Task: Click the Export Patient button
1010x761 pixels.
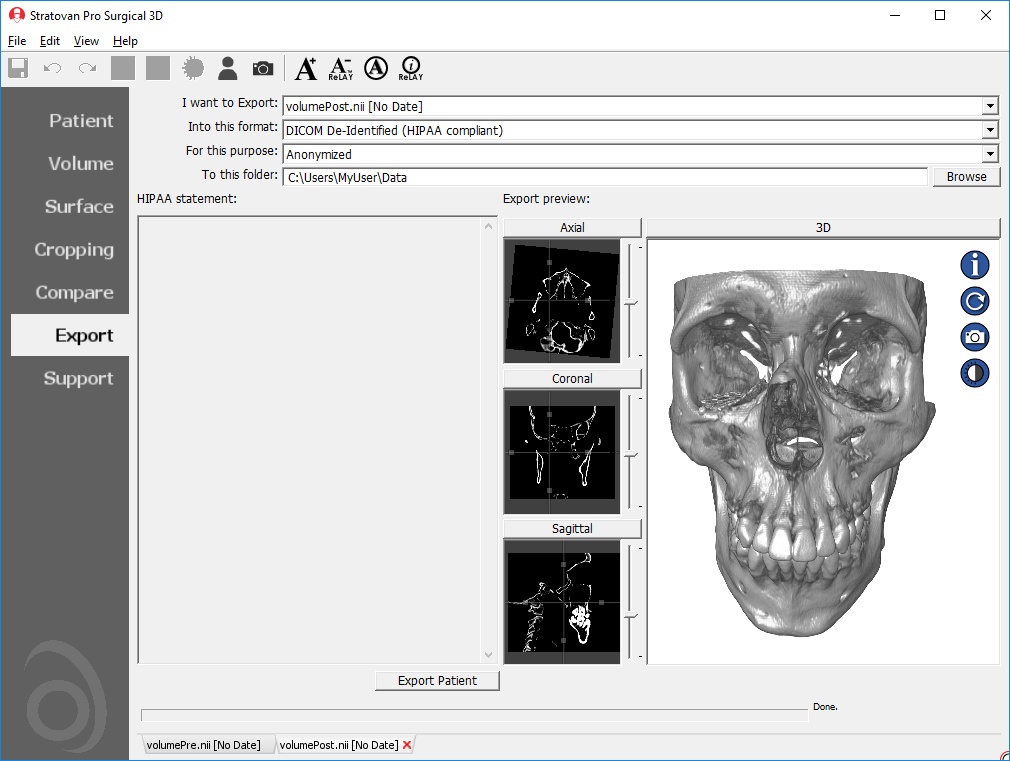Action: 437,681

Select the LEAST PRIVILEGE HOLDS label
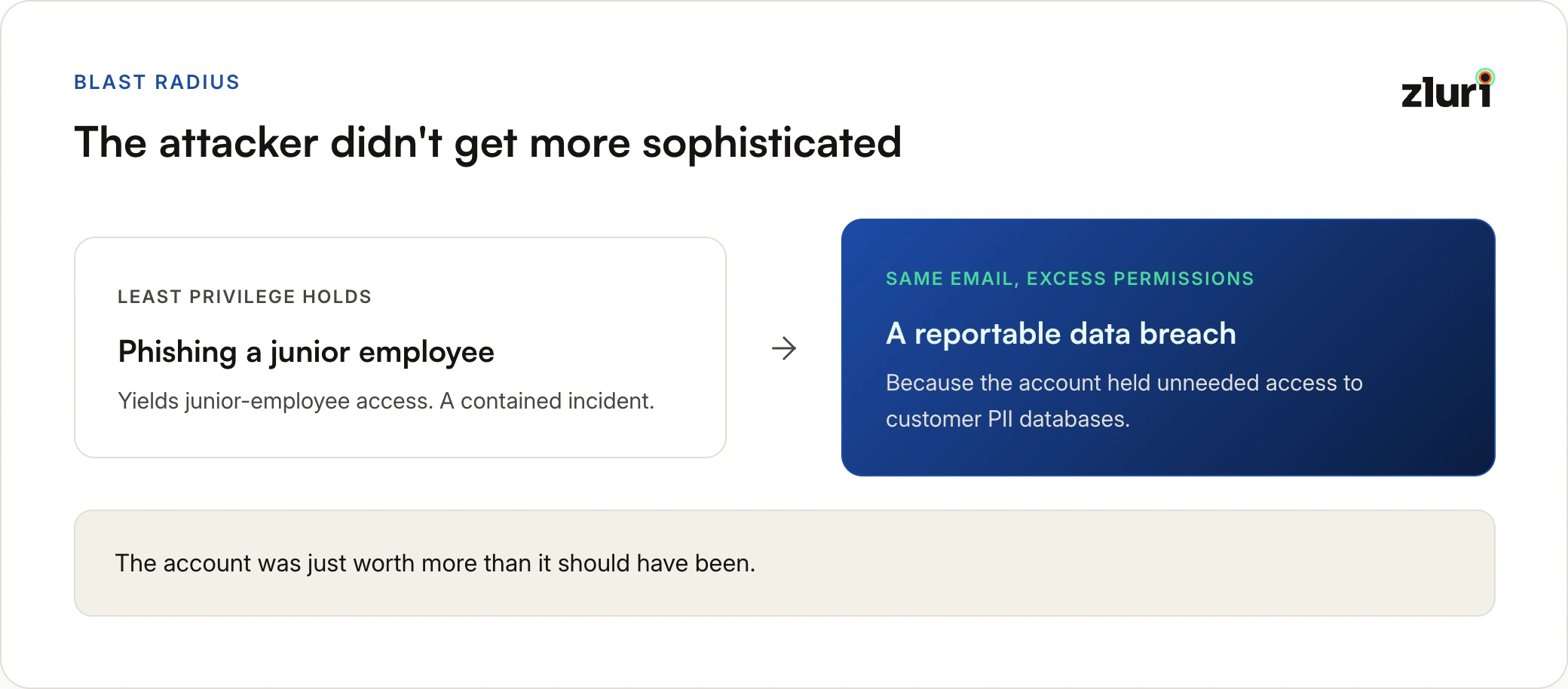pos(245,297)
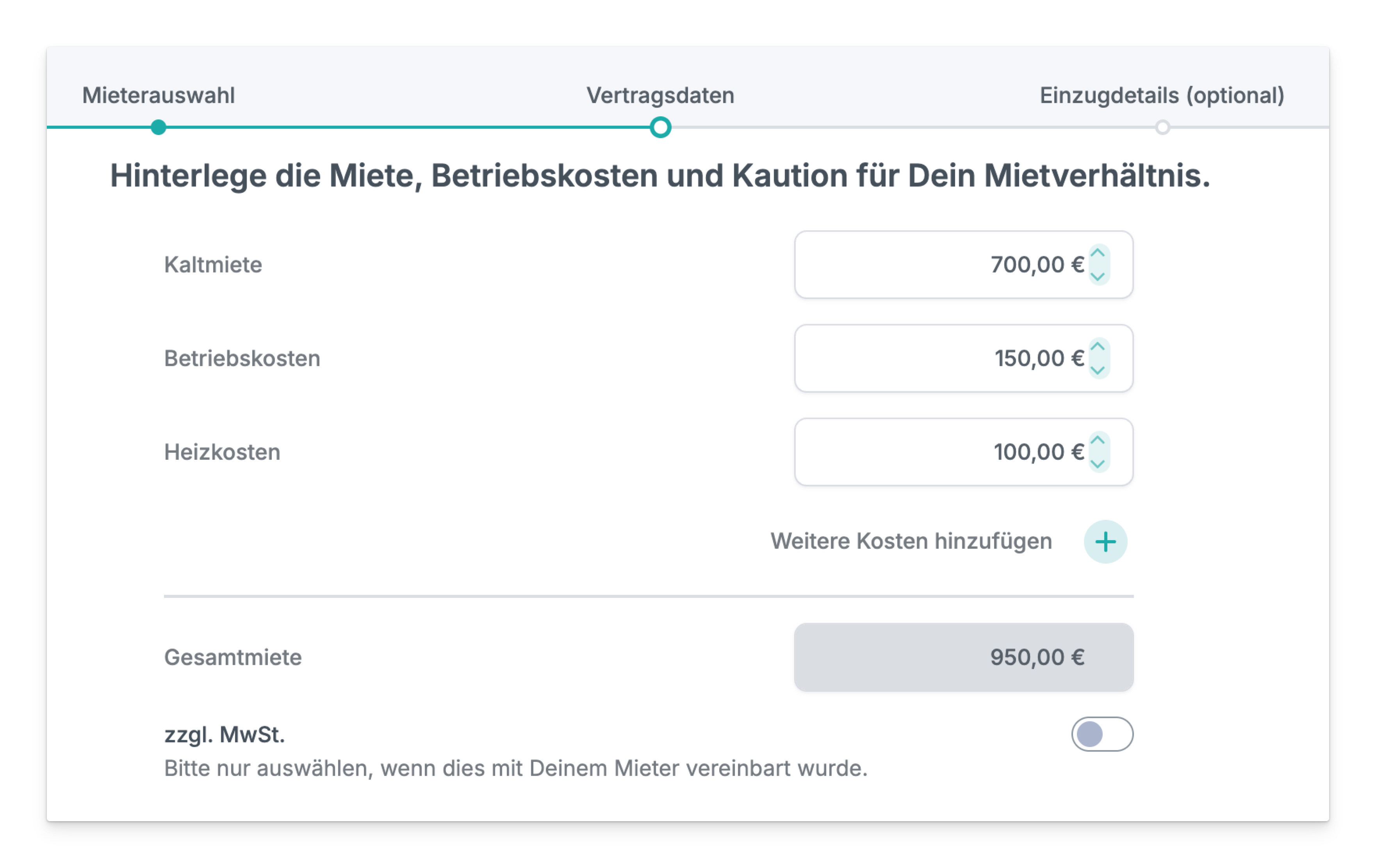Enable the zzgl. MwSt. toggle
This screenshot has height=868, width=1376.
pos(1102,734)
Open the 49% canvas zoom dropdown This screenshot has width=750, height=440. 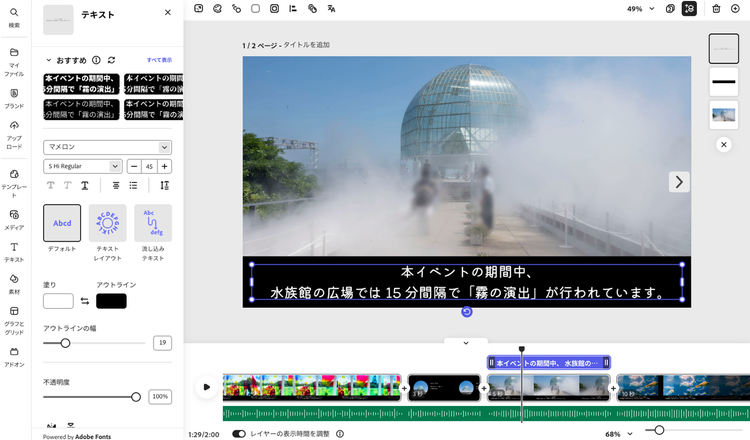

------------------------------------------------------------

Once the pictures are set aside, retype the rest of the listing exactly.

Task: Click the Export Patient button
1010x761 pixels.
Action: 437,681

Select the LEAST PRIVILEGE HOLDS label
pos(245,297)
Enable the zzgl. MwSt. toggle
This screenshot has height=868, width=1376.
pos(1102,734)
Open the 49% canvas zoom dropdown This screenshot has width=750, height=440. 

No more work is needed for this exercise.